Begin
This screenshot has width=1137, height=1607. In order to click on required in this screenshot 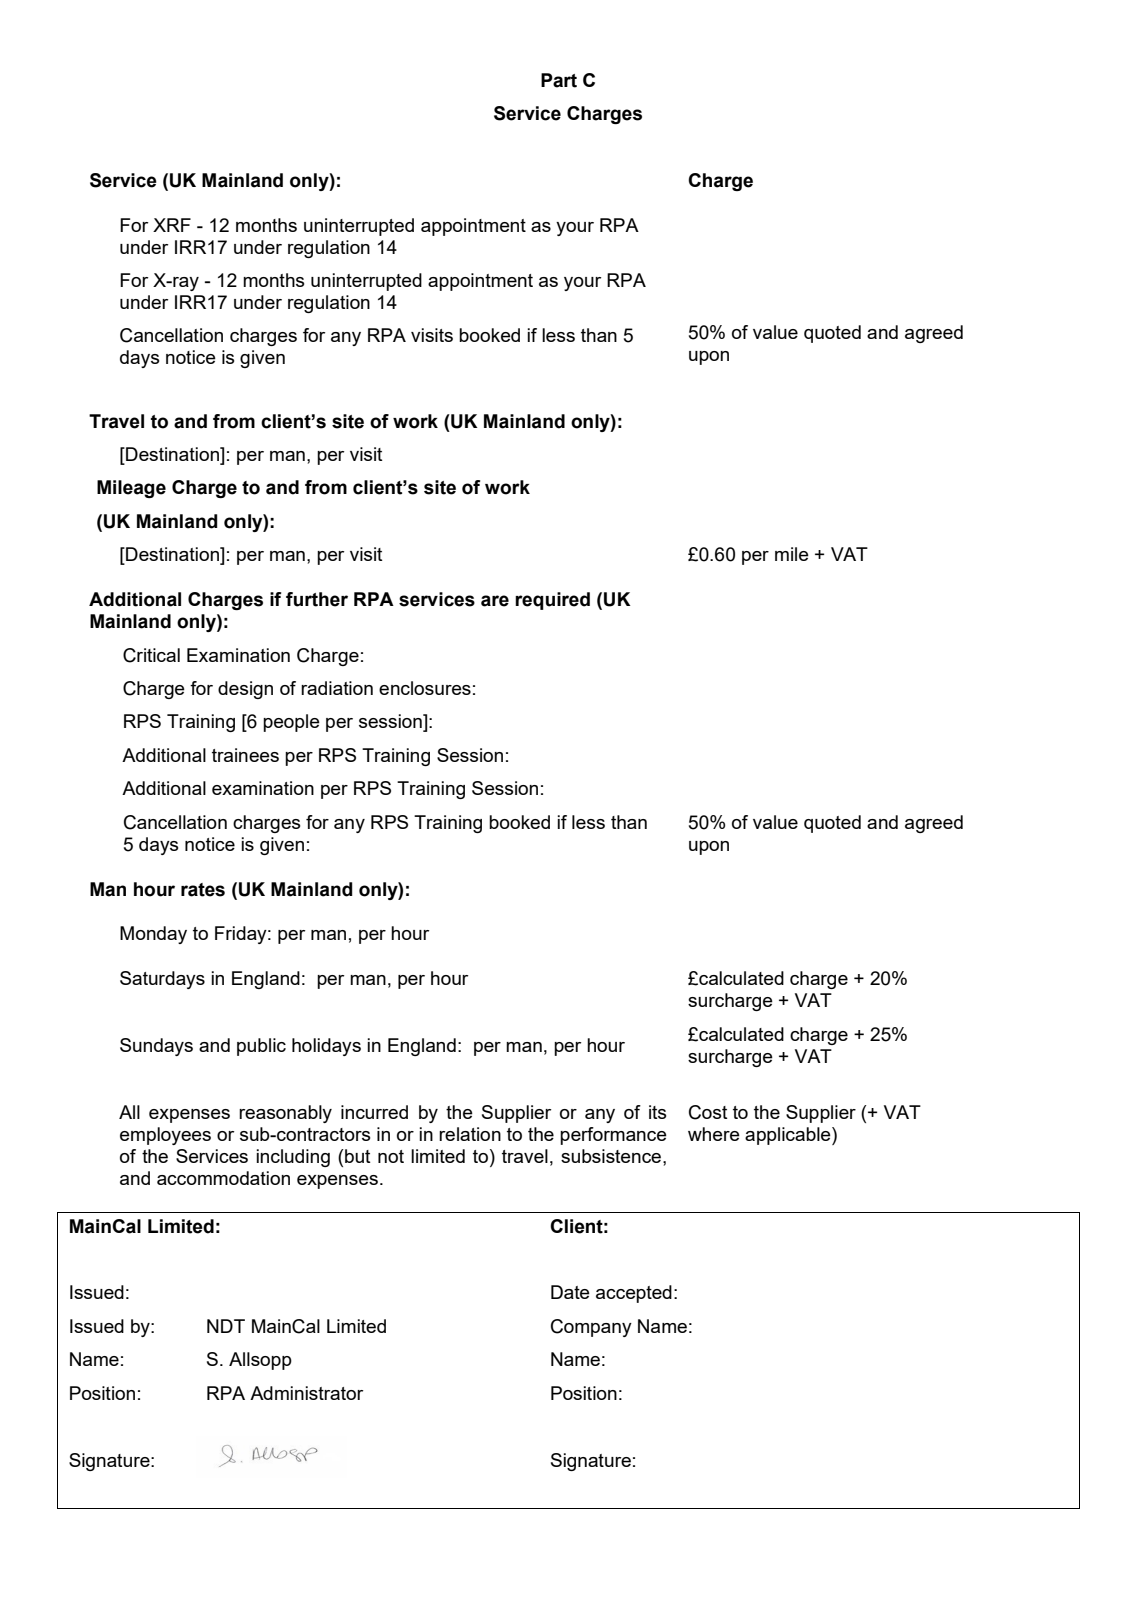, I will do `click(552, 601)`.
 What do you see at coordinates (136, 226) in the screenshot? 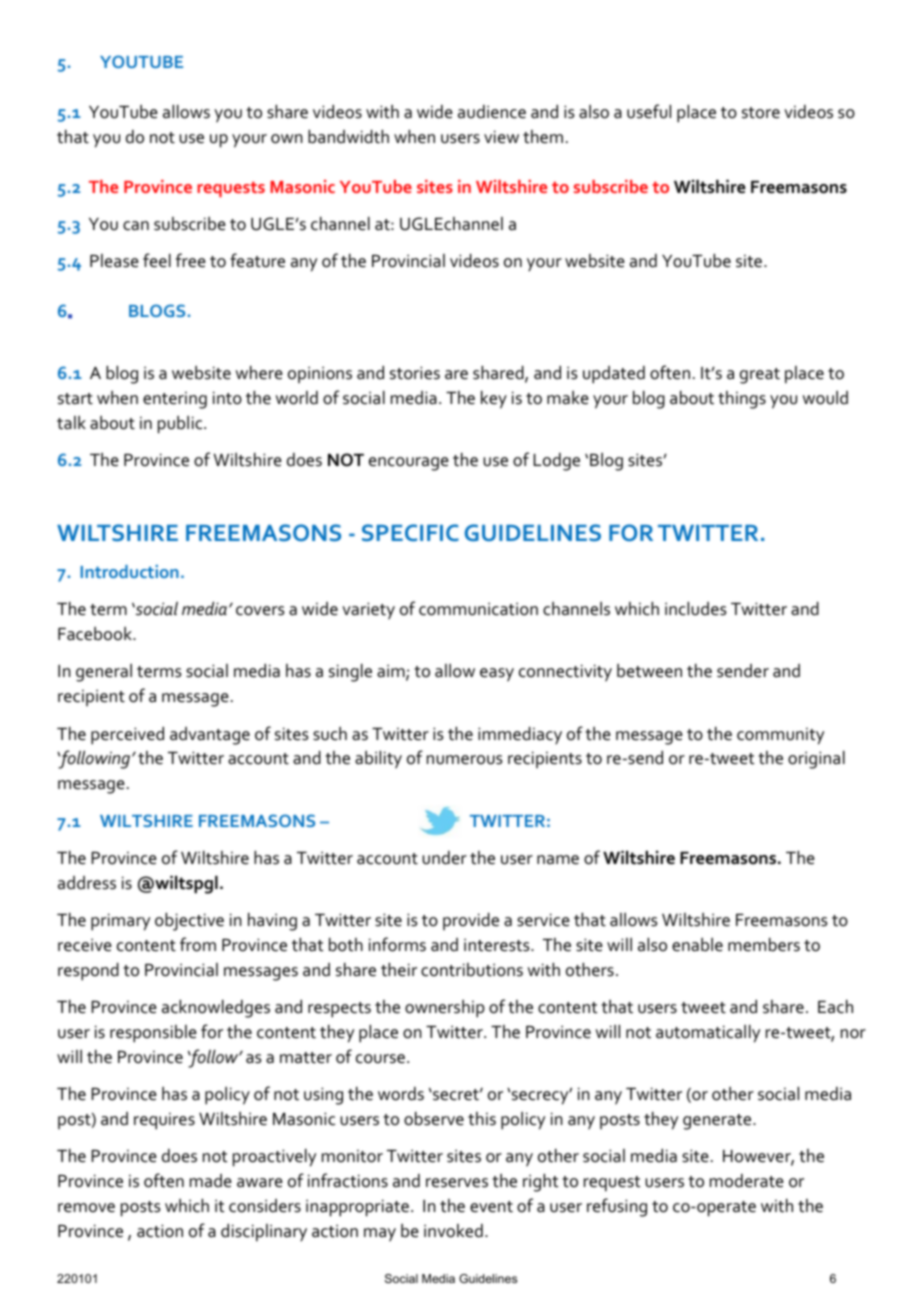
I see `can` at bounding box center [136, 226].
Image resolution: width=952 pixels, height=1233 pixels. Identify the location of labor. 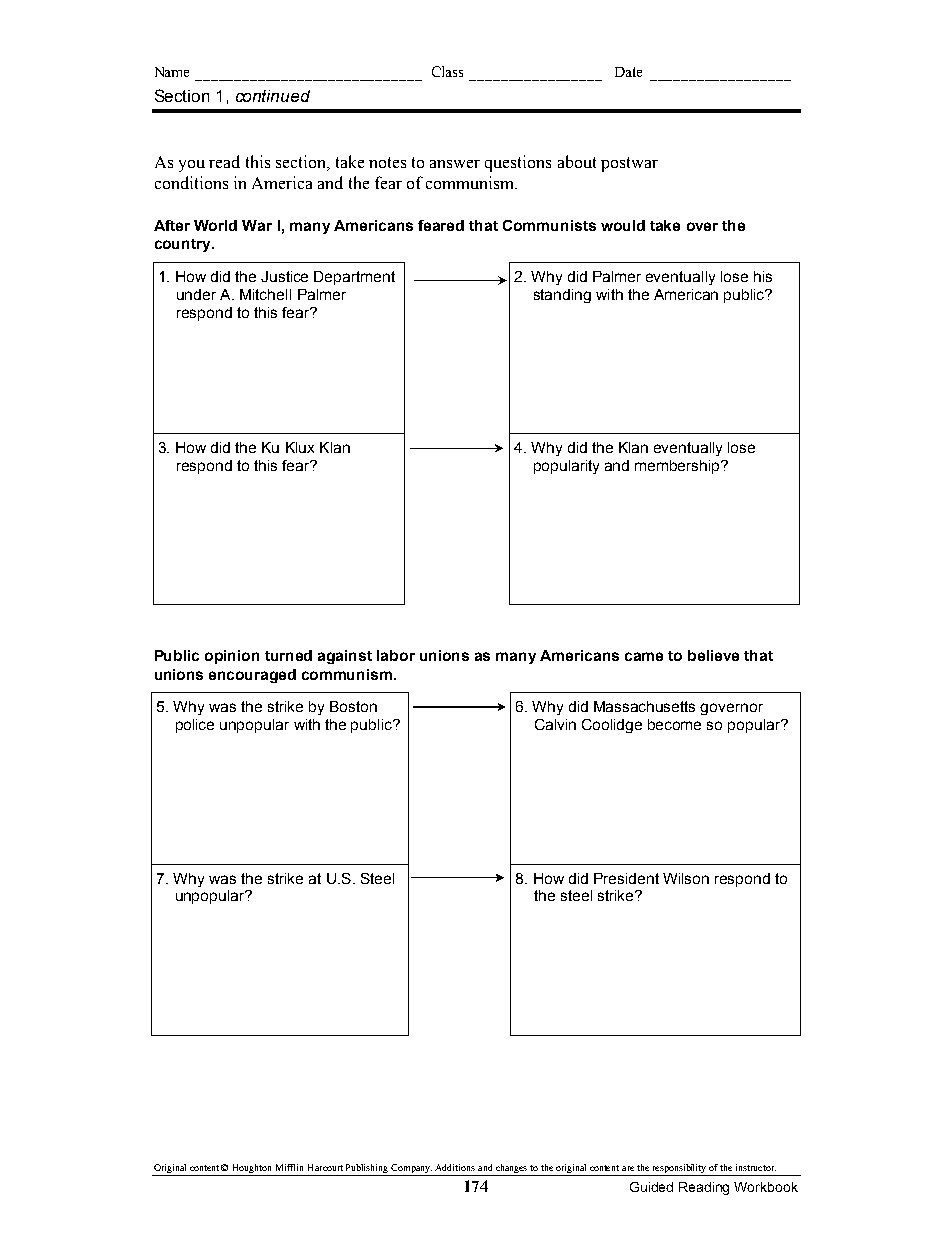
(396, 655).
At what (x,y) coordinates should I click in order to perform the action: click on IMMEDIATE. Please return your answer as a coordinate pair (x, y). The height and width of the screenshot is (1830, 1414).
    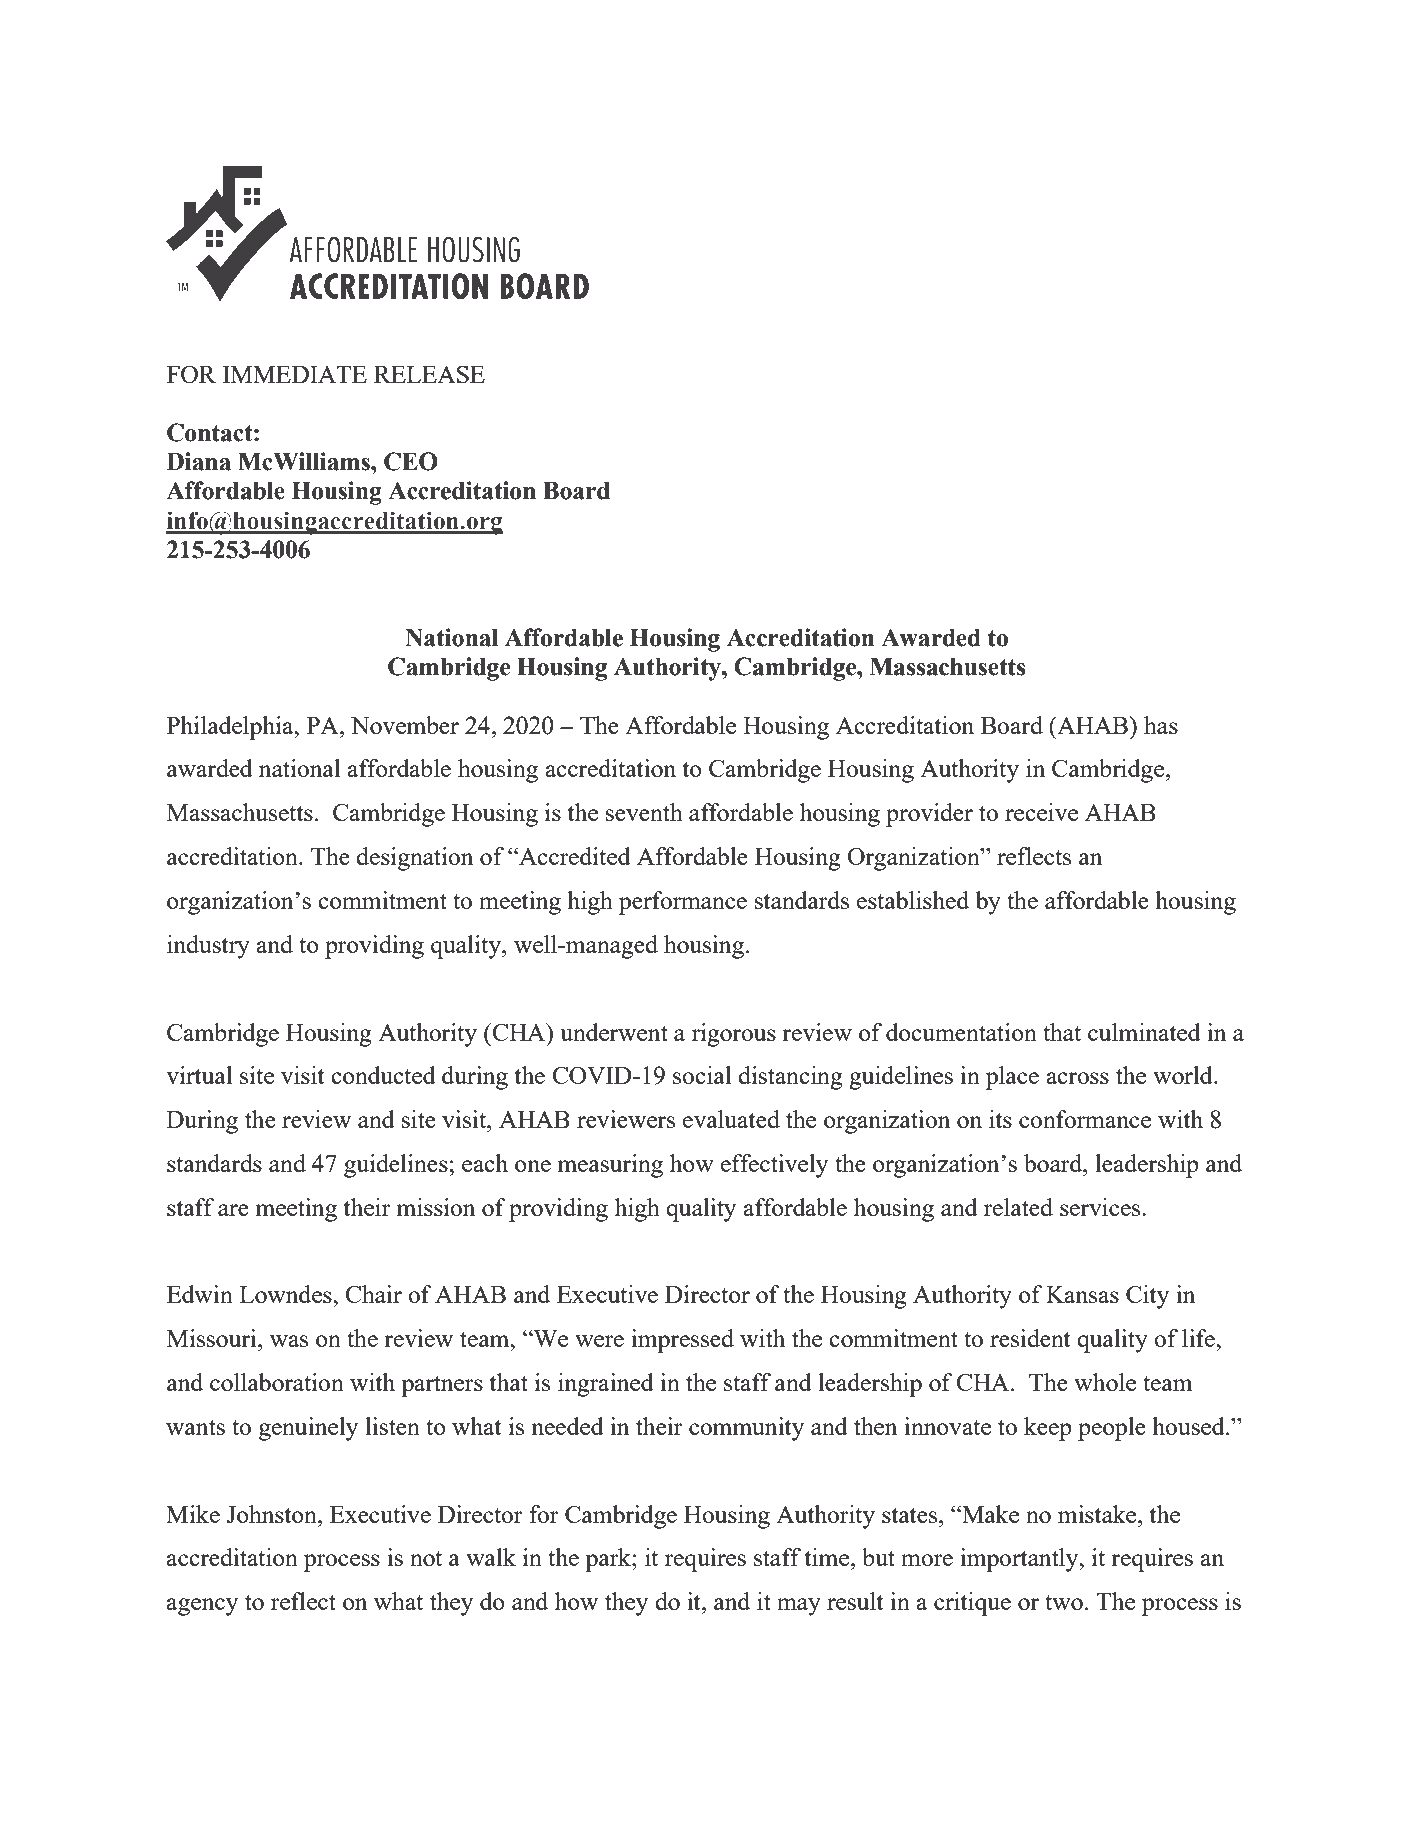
End
(Given task) Please give the material again, starting with the line with "Image resolution: width=952" and going on through the end of the material, requests included and pictures left out, with every coordinate in the answers multiplied by 2.05 and rounded to the nearest whole number, halves rounded up.

(The completed task)
Image resolution: width=952 pixels, height=1233 pixels. Identify the location of labor. 
(812, 1343).
At what (x,y) coordinates should I click in order to perform the action: click on IMMEDIATE. Please return your answer as a coordinate pair (x, y). The height and width of the screenshot is (1830, 1414).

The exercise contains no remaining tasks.